#### EXERCISE AIM
Give the entries again exactly; drop the pictures.

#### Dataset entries
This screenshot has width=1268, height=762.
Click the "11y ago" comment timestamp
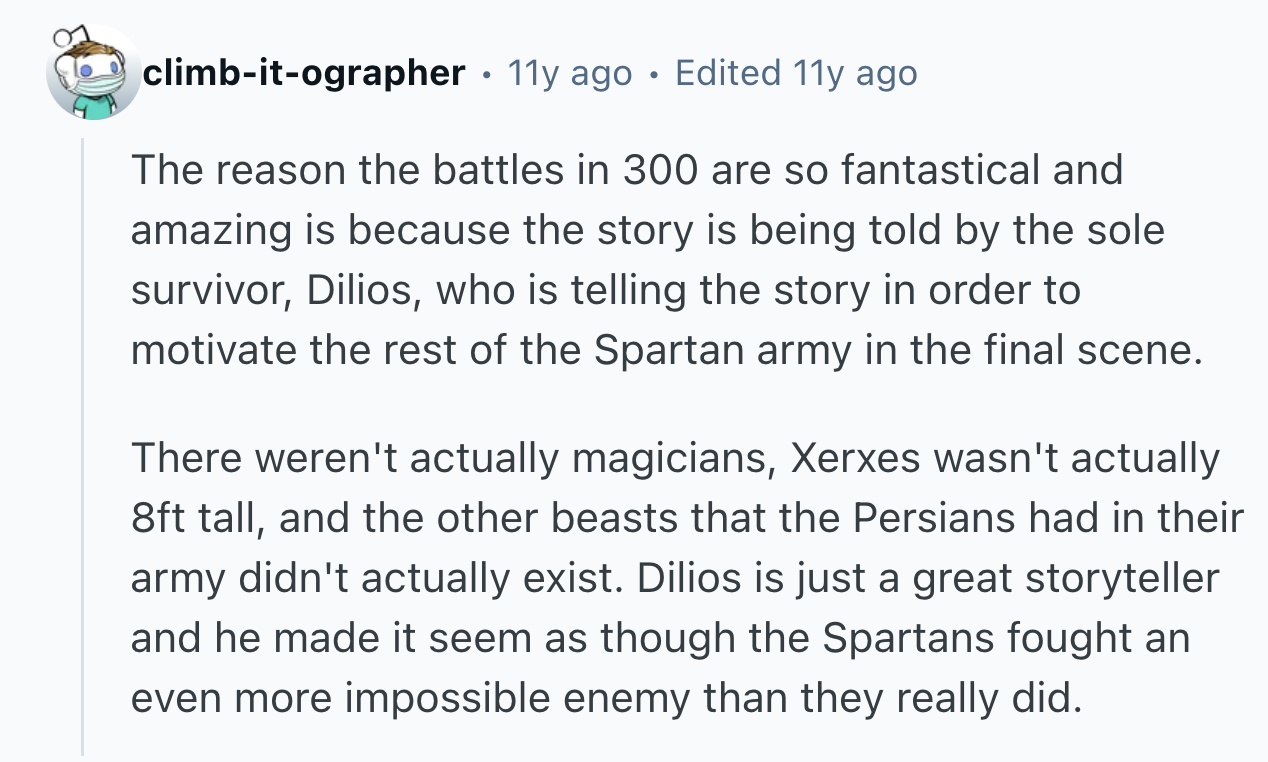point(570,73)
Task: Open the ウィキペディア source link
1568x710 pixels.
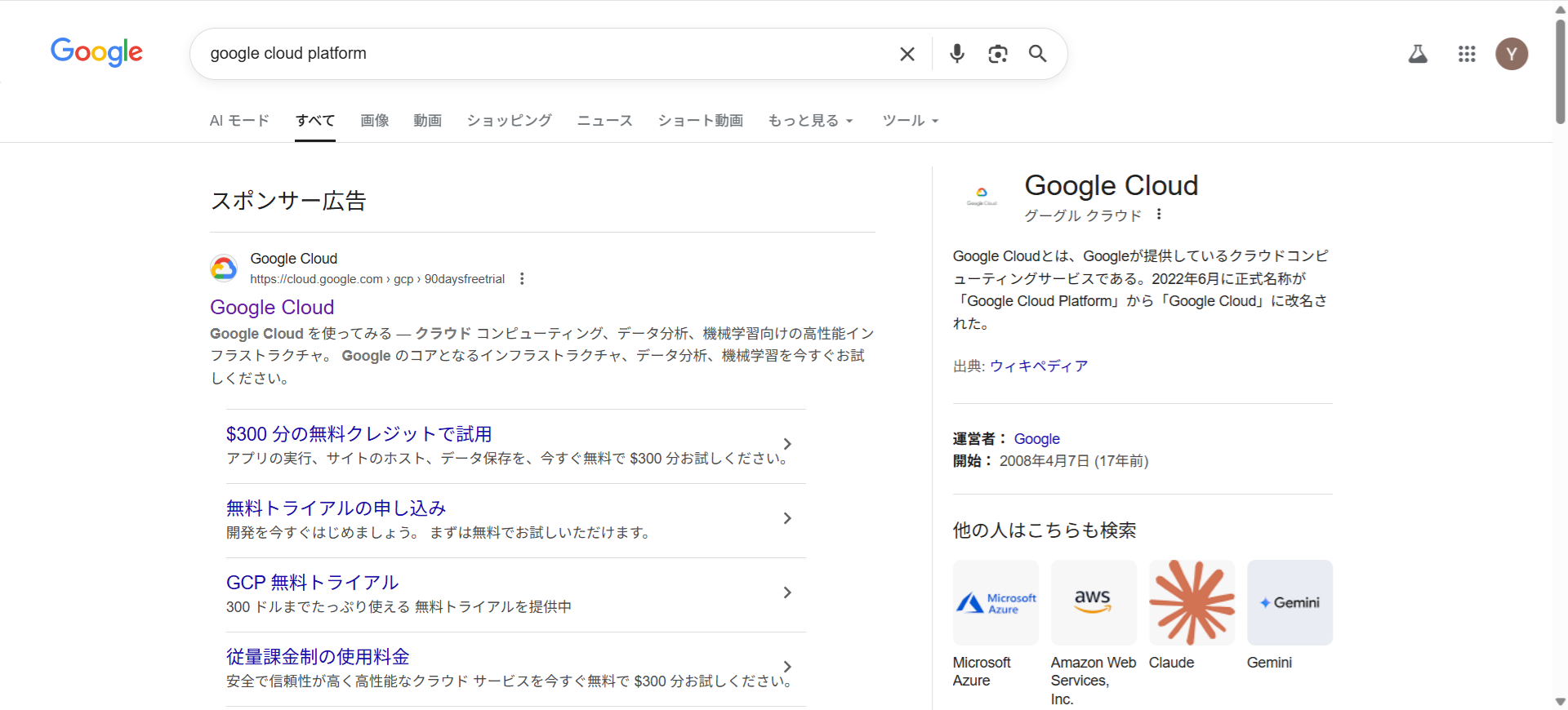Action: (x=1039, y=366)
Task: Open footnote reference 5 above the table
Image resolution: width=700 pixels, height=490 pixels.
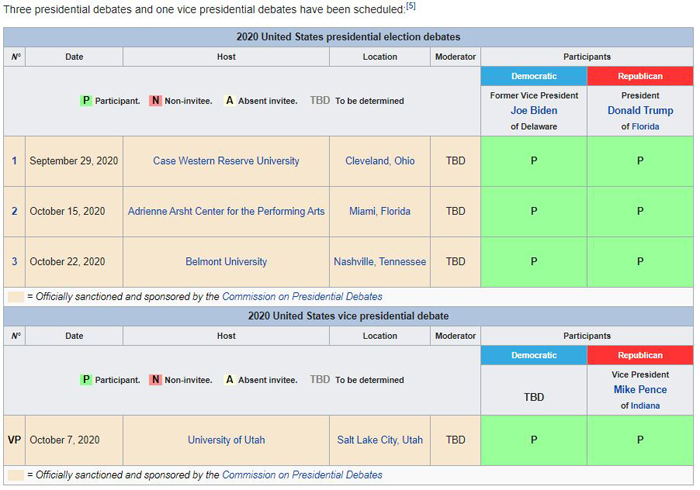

#### PROBLEM SOLUTION
This screenshot has width=1268, height=762.
Click the "11y ago" comment timestamp
point(570,73)
Task: Open the ウィキペディア source link
1568x710 pixels.
Action: (x=1039, y=366)
Task: Open footnote reference 5 above the table
Image resolution: width=700 pixels, height=490 pixels.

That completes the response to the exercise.